This would help us optimize the parameter space

for things like pixel based orientations and visualizations.

And we can have metrics then based on particular views of the parallel coordinate plots.

Problem is this also depends on the size of the display,

and the space between the axes is where interesting patterns occur.

But the more variables I have,

the more axes I have to draw.

And sometimes then if I have a lot of axes I have to draw,

I may not have a lot of space.

Likewise, this gets really long,

but I have a lot of screen space,

I might have screen space appear that I don't even wind up using.

I can take this and I can rotate it,

so I don't have to draw my parallel axes vertically.

I can do my parallel coordinate plots this direction,

and I can draw my lines as well.

But now I'm losing out on this green space over here.

So again, thinking about trade offs between

these different visualizations of scatter plots and parallel coordinate plots.

And with parallel coordinate plots, basically again,

each connection between an axis,

gives us some information about the data.

Well, we can use a variety of metrics to try and optimize the use of screen space.

For example, we can look at histogram distance,

like recording the slope of the lines between the axes.

We can use paired histograms or histogram

of all the lines covering both axes to try to determine,

you know, should I put these two axes further apart,

and these two axes closer together?

What sort of information is there?

Can I delete this axis altogether because it's not interesting?

So, we can start using these different metrics

and information to again sort of analyze the data first,

present what's interesting, let the user filter, analyze again,

and try to help them explore

form hypotheses and understand what's going on within the data set.

And again there's a variety of metrics to optimize the use of

screen space like line crossing.

So we can interpret each line between a pair of axes as a directed interval,

and sort of count the number of times that the lines cross.

And again, think about it this way.

If we have no line crossings between two axes,

this means that every time a value goes from low to high,

or could have been from high to low,

we easily can sort of sense this pattern.

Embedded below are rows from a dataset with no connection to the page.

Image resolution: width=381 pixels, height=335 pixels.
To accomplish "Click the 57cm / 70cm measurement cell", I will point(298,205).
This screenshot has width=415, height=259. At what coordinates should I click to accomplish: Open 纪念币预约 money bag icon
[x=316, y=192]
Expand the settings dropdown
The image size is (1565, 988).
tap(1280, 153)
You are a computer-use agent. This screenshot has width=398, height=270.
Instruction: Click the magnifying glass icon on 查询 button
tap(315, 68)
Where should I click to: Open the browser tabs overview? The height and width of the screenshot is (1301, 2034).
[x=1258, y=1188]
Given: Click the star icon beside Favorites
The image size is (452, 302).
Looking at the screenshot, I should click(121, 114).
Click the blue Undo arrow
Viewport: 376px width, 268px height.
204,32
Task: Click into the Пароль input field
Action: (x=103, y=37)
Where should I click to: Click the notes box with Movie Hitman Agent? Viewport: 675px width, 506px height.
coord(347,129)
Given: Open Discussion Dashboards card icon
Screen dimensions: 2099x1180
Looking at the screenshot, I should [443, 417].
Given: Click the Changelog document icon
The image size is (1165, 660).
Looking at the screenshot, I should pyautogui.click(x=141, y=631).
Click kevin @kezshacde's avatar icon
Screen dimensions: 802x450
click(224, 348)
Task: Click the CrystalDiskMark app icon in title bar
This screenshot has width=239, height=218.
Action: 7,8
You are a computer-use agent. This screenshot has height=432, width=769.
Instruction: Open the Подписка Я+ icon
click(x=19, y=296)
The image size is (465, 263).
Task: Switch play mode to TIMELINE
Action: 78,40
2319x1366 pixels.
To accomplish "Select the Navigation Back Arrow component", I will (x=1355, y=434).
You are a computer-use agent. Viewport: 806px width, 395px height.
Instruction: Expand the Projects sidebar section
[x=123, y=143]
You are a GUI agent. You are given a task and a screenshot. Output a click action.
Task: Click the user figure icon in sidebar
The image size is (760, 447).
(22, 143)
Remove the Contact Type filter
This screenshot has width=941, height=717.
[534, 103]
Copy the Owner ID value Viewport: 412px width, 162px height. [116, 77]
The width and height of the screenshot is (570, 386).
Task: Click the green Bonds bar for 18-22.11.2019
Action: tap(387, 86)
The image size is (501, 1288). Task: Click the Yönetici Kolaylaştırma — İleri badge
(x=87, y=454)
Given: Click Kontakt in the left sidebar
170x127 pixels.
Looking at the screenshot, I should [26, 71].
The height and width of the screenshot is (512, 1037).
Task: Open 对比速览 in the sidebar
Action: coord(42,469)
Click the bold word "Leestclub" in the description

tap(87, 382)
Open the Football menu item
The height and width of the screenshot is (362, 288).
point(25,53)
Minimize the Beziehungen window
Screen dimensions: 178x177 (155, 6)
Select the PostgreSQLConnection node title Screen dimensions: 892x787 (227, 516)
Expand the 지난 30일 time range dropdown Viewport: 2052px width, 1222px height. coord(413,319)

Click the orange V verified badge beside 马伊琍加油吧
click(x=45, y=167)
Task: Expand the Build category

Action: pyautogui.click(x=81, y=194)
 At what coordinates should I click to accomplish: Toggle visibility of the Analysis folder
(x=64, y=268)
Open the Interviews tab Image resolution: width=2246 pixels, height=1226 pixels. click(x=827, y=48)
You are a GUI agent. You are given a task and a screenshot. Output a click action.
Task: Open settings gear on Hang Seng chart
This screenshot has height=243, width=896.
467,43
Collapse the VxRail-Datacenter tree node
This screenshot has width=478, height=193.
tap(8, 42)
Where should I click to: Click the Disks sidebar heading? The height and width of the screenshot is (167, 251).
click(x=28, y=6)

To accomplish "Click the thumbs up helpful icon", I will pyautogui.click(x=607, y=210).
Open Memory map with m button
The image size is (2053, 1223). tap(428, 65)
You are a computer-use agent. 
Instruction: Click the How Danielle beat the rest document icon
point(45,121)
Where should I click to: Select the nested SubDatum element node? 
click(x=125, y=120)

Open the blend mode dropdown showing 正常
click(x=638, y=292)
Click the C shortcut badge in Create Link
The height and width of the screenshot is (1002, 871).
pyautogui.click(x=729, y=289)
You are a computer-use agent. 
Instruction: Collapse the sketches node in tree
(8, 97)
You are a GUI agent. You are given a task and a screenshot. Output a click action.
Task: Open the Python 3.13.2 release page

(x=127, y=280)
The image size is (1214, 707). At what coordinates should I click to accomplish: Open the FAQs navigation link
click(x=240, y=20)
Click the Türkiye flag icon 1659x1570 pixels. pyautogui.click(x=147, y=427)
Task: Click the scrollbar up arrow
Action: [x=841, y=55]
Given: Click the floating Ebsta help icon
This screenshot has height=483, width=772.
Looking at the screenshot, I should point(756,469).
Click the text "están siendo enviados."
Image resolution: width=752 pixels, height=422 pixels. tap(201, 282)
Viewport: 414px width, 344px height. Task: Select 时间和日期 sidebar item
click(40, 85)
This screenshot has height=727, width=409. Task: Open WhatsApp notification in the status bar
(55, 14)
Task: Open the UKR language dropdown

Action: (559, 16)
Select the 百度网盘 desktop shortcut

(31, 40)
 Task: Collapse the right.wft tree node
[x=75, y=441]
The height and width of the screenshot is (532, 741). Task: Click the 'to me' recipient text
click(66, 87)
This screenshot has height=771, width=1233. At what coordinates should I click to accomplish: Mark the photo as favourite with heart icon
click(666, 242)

We can also have the angles of crossing to determine angles between line crossing.

So if I have two axes and I'm getting all of these crossed lines,

I can measure the angle between each cross pair,

and use that as some sort of metric as well.

And we don't have to do this only for quantitative data,

we can actually do this for sets of data as well.

And so, Robert Kosara introduced this idea of parallel sets,

where we can adopt

this parallel coordinate layout by use a frequency based interpretation.

So for example, there's a nice data set about the Titanic.

So, how many male passengers were in first class and survived the Titanic,

versus second class, or third class, or so on.

So our data set winds up looking something like this.

So, we have first class,

second class, third class.

We have male, we have female,

we may also have some sort of a secondary role like survived not survived.

And so, I might know how many survivors were in first class,

maybe this was 30,

and maybe not survived was one,

and maybe this was 25,

and not survived was zero.

But then by the time we get the third class,

it may have been 300,

and 279 did not survive,

and something like 300 and 100 didn't survive.

So again we have this sort of data set,

and we have this sort of frequency based representation.

So, the width of our line here represents the number of males that were in first class.

This bar sort of shows us how many males were on the boat, and how many females.

We split this axis into its overall count.

So I can count the number of men and women on the boat by

adding up all of these different boxes.

And so the length of this part of the axis is the number of males,

length here's the number of females,

the length here is the number of people that didn't survive,

the length here is the number of people that did

survive and the length here is the number people in first class,

second and third class, and then crew.

So I can quickly get an overview of

first class had many less passengers than second and third added together,

and the crew had a similar size the second and third class.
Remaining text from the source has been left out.